The GoI wanted to keep section 3(d) unchanged, till some sort of stakeholders’ consensus is arrived at in favor of its amendment, if at all.

What the report actually says:

“The TEG was not mandated to examine the TRIPS compatibility of Section 3(d ) of the Indian Patents Act or any other existing provision in the same Act. Therefore, the committee has not engaged itself with these issues.”

The TEG with this comment keeps the GoI satisfied, as the lawmakers are of the view that section 3(d) is not against incremental innovation. They believe, section 3(d) helps to avoid ‘frivolous’ innovation and ‘evergreening’ of patents by ensuring that all patentable ‘incremental innovations’ have ‘properties leading to incremental efficacy’. The revised TEG report, some people argue, vindicates this important point.

C. All voices supporting some form of price regulations of patented products, which include the DoP.

Both the DoP and other stakeholders want to keep the price of patented products under GoI control.

What the report actually says:

“Every effort must be made to provide drugs at affordable prices to the people of India”.

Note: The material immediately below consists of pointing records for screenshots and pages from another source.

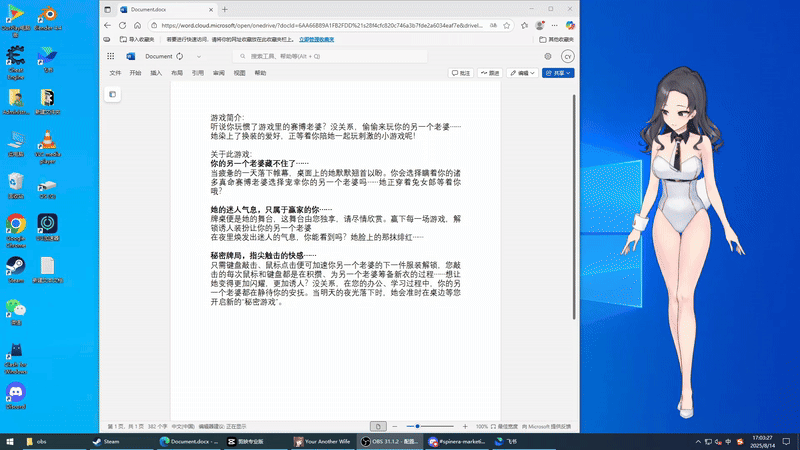The image size is (800, 450).
Task: Open the 插入 ribbon tab
Action: pos(156,73)

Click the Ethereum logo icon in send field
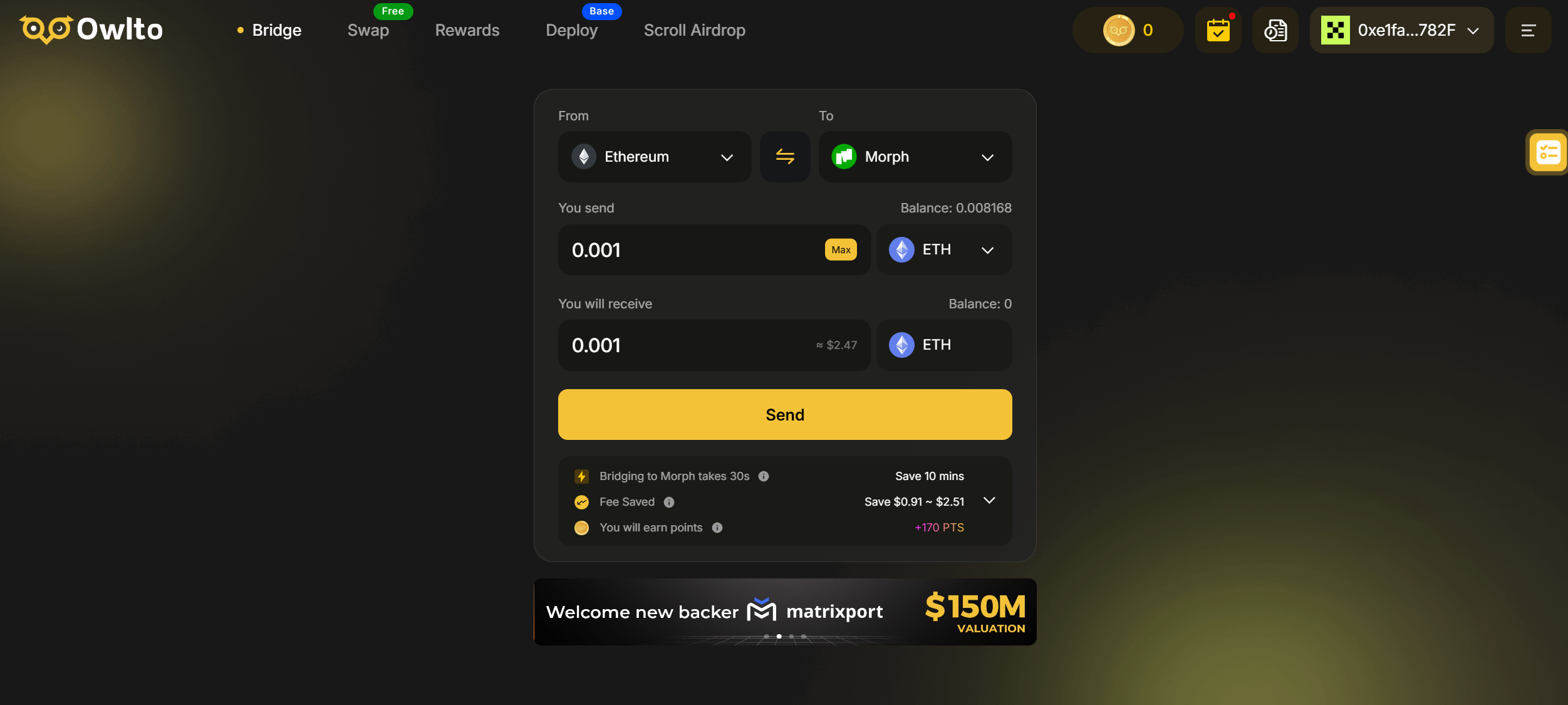tap(902, 249)
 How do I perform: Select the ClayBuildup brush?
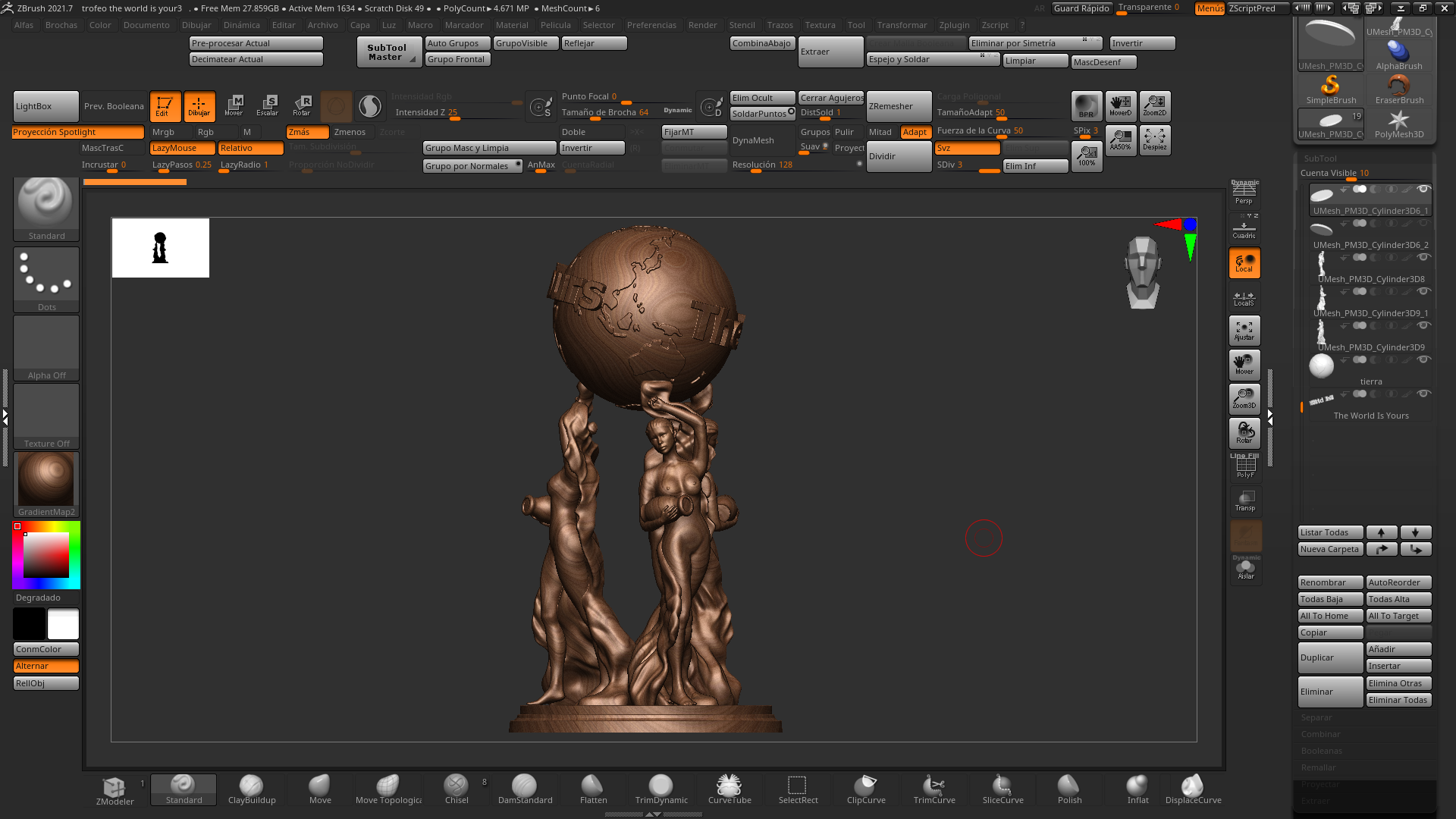[252, 789]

Thus the report satisfies the proponent of ‘affordable prices’ for patented products

D. Domestic generic pharmaceutical industry:

A large majority of the domestic generic pharmaceutical companies is of the opinion that most ‘incremental innovations’, are usually attempts to ‘evergreen’ patents for sustained commercially monopoly over the products for a much longer period of time than what it should have been otherwise. Hence patentability for ‘incremental innovation’ is to be restricted by law.

What the report says:

“TEG recommends that every effort must be made to prevent the practice of ‘ever greening’ often used by some of the pharma companies to unreasonably extend the life of the patent by making claims based sometimes on ‘trivial’ changes to the original patented product. The Indian patent office has the full authority under law and practice to determine what is patentable and what would constitute only a trivial change with no significant additional improvements or inventive steps involving benefits. Such authority should be used to prevent ‘evergreening’, rather than to introduce an arguable concept in the light of the foregoing discussion (paras 5.6 – 5.8 and paras 5.12 – 5.29) above of ‘statutory exclusion’ of incremental innovations from the scope of patentability.

Many will believe, with the above recommendations in their revised report, the TEG also meets the expectations of the domestic generic pharmaceutical industry, on this contentious issue.

Conclusion:

The revised report of ‘The Mashelkar committee’ has definitely addressed its terms of references, pretty well. However, being ‘advisory’ in nature, the report was expected to be more specific, unambiguous and directional. Unfortunately, the comments/recommendations are neither specific without any ambiguity nor directional in nature; unless, between the lines the ‘please all’ report suggests its agreement with all stakeholders in unison, with perfect balance and elan, without making even a slightest attempt to ‘rock the boat’ in any manner, whatsoever.

By Tapan Ray

Disclaimer: The views/opinions expressed in this article are entirely my own, written in my individual and personal capacity. I do not represent any other person or organization for this opinion.